Raoul Volfoni — alias saint Pierre, alias chacun de nous — , « pauvre mortel qui garde rancune » (Si 28, 5), a toujours l’impression qu’on lui en fait trop… Mais à compter ainsi, à cultiver la vengeance, il risque la vengeance de Dieu — Dieu qui tient un compte rigoureux des péchés de chacun. Alors si je veux être bon ami avec Dieu, j’aurais avantage à quitter mes comptes mesquins de crédits / débits, pour m’en remettre à sa seule « divine comptabilité » : pour moi, pécheur, il n’a pas refusé son propre fils !
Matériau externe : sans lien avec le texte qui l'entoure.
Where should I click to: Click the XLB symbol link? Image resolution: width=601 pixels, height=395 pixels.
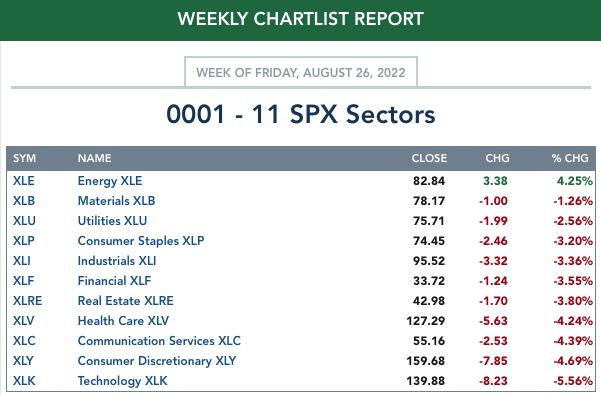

« Je ne te dis pas jusqu’à 7 fois, mais jusqu’à 70 fois 7 fois », répond Jésus à Pierre… = 490 fois ! Cette arithmétique divine, immense parce que symbolique (« 7 » est un chiffre de plénitude, ici démultiplié), évoque notamment les 7 semaines d’années du prophète Daniel, ces 490 ans qui séparaient sa prophétie du Jubilé du Messie rédempteur qui prendrait sur lui la dette de tout péché.
Si le Siracide de la première lecture nous dit : « Pense à l’Alliance du Très-Haut, et sois indulgent », ou « souviens-toi de la fin, et cesse de haïr, pense à ton déclin et à ta mort et demeure fidèle aux commandements », ce n’est pas pour nous faire peur ni pour nous assujettir à une demi-vie où nous serions toujours perdant ; c’est pour que nous accueillions les biens et les joies éternelles, pour que nous entrions dans l’Alliance du Très-Haut scellée dans le sang rédempteur de Jésus-Christ. Et même, pour que nous entrions dans son action de grâce !
En effet, si Jésus crucifié est entré au Ciel, s’il a pu remettre son esprit entre les mains du Père, c’est parce qu’il était dans l’action de grâce à son Père, parce qu’il n’avait aucune dette en ce monde, qu’il était libre, qu’il avait pardonné à ses débiteurs — même à ceux qui venaient de le livrer au supplice de la Croix.
Il était « perdant », mais il nous ouvrait le Ciel. Dans le mystère de l’eucharistie il nous invite à entrer dans sa générosité, dans son action de grâce, en pardon prolifique façon « 70 fois 7 fois » au parfum d’Esprit-Saint de Pentecôte.